SIOUX FALLS, S.D. (KELO) – The Hazard Film Project is a local nonprofit looking to encourage and educate about diversity through film. It was formed by two local filmmakers. Their first project is called ‘Hazard,’ a short film that looks to create perspective and conversations about race.
For filmmaker Bobby Peacock, racial discrimination isn’t a new experience.
“That’s something I’ve experienced in my life, being pulled over and being treated by the color of my skin and not my character,” Peacock said.
He’s collaborating with local filmmaker Daniel Bergeson to shine a spotlight on the conversation of racial tension. They’re doing this through a short film they’re making titled ‘Hazard.’ It centers around a Black family taking a road trip across the country.
“And then they have a certain encounter with police officers who, something so simple as getting pulled over or car breaking down turns into something that’s kind of blown our of proportion,” Peacock said.
“It explores the different anxieties and fears that may exist within people of color as they travel across the country versus what it might be like for a white person to travel,” Bergeson said.
Bergeson wrote the script over the course of three years. He says it took intense research and collaboration with many people in the local Black community.
“I seek to tell stories that are about people who are different from me because then I am able to learn from those perspectives,” Bergeson said.
“You know, this is something that needs to be talked about this is something that is just bigger than a film project… bigger than me, myself,” Peacock said.
“Within all good stories and within this story specifically that is based in empathy and that is innately human,” Bergeson said.
Production will consist of a diverse cast and crew with many from around the area, and some flying in from other parts of the country. With how popular the medium of film is, they’re hoping that it will connect to a wide audience.

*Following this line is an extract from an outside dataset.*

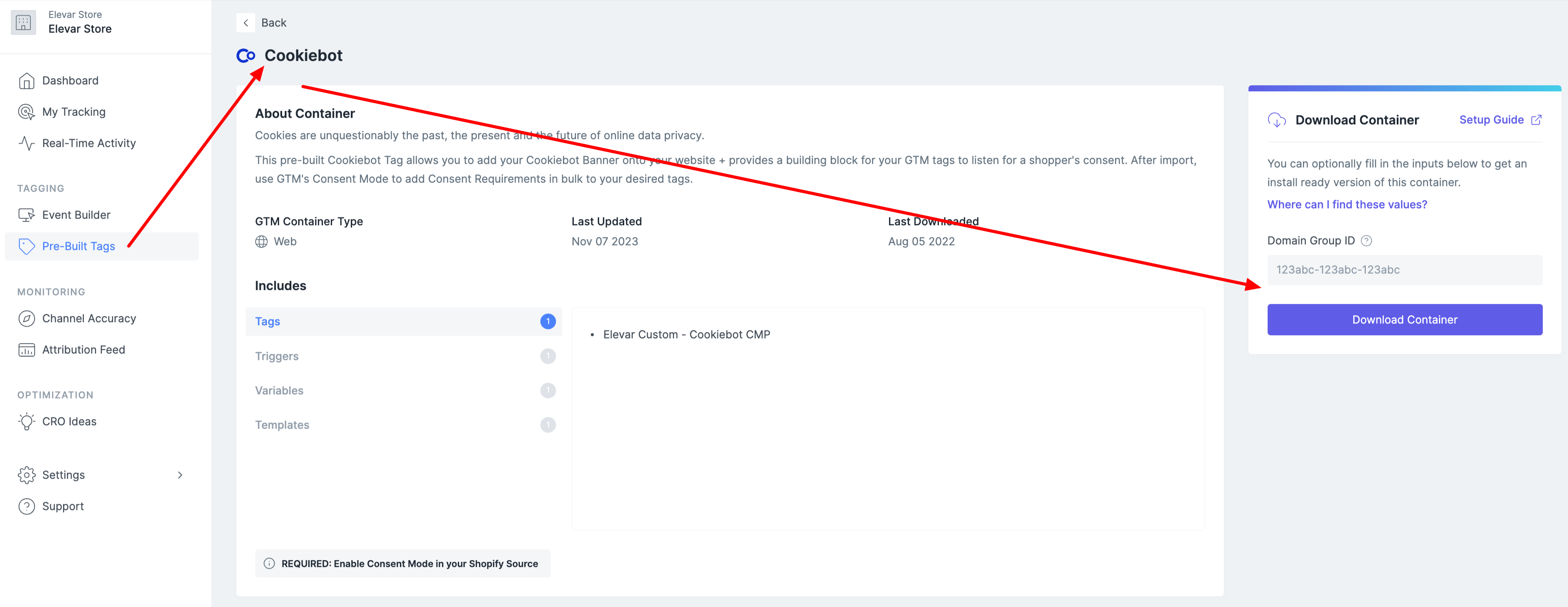
Task: Click the Support question mark icon
Action: (26, 507)
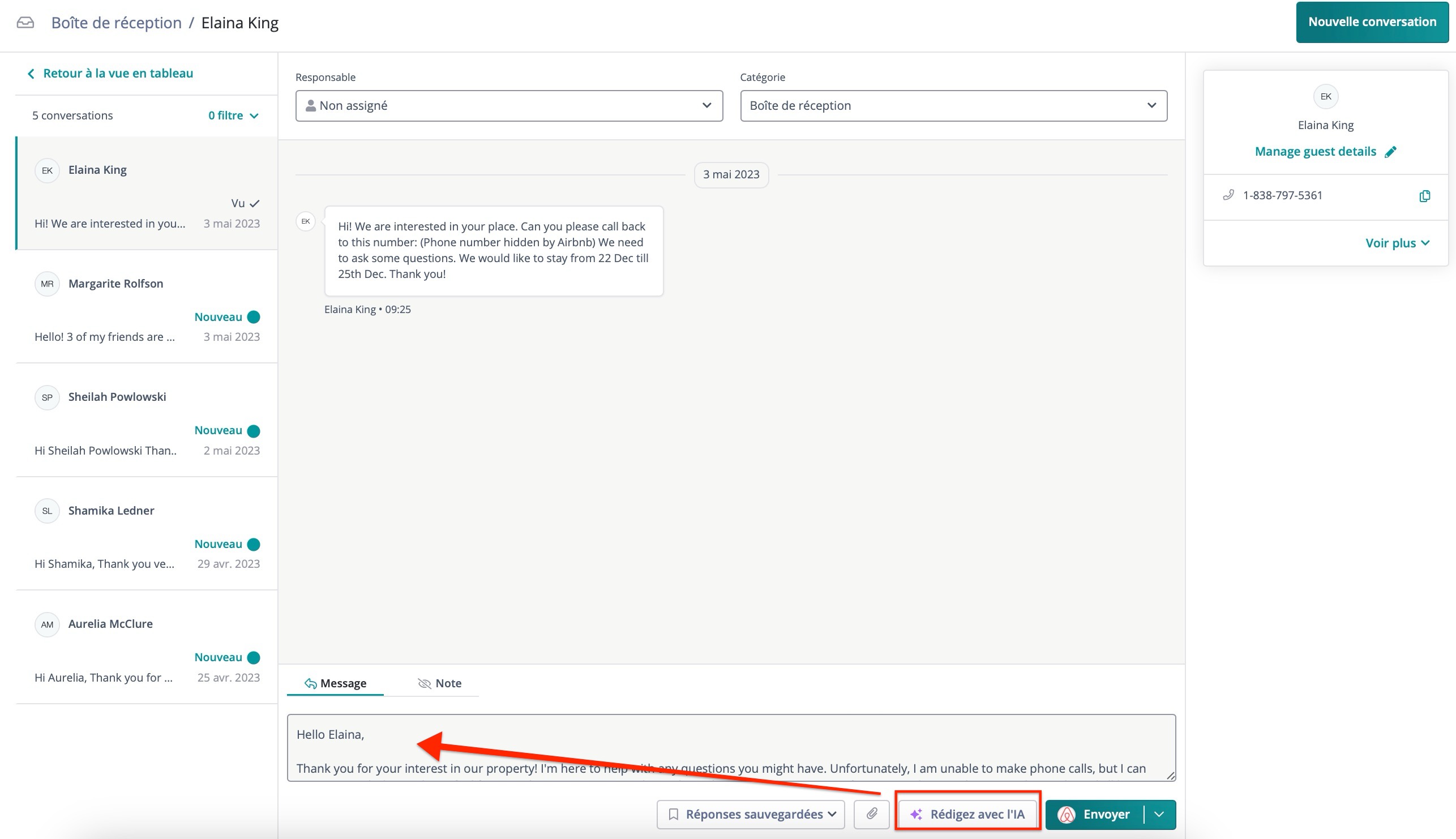Select the Message tab
This screenshot has height=839, width=1456.
point(335,683)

“When you watch something on screen and when you see someone that isn’t like you experiencing something and you’re able to feel that in your heart too, it’s… there’s nothing like it,” Bergeson said.
And inspire those audiences to connect with other diverse communities and give them a peek through a different kind of lens.
“I feel like this film is providing a safe place for people to have those kind of conversations,” Peacock said.
“I think that’s the whole point of what we’re doing is building that community, and we’re living it right now. We’re able to live that just by doing it,” Bergeson said.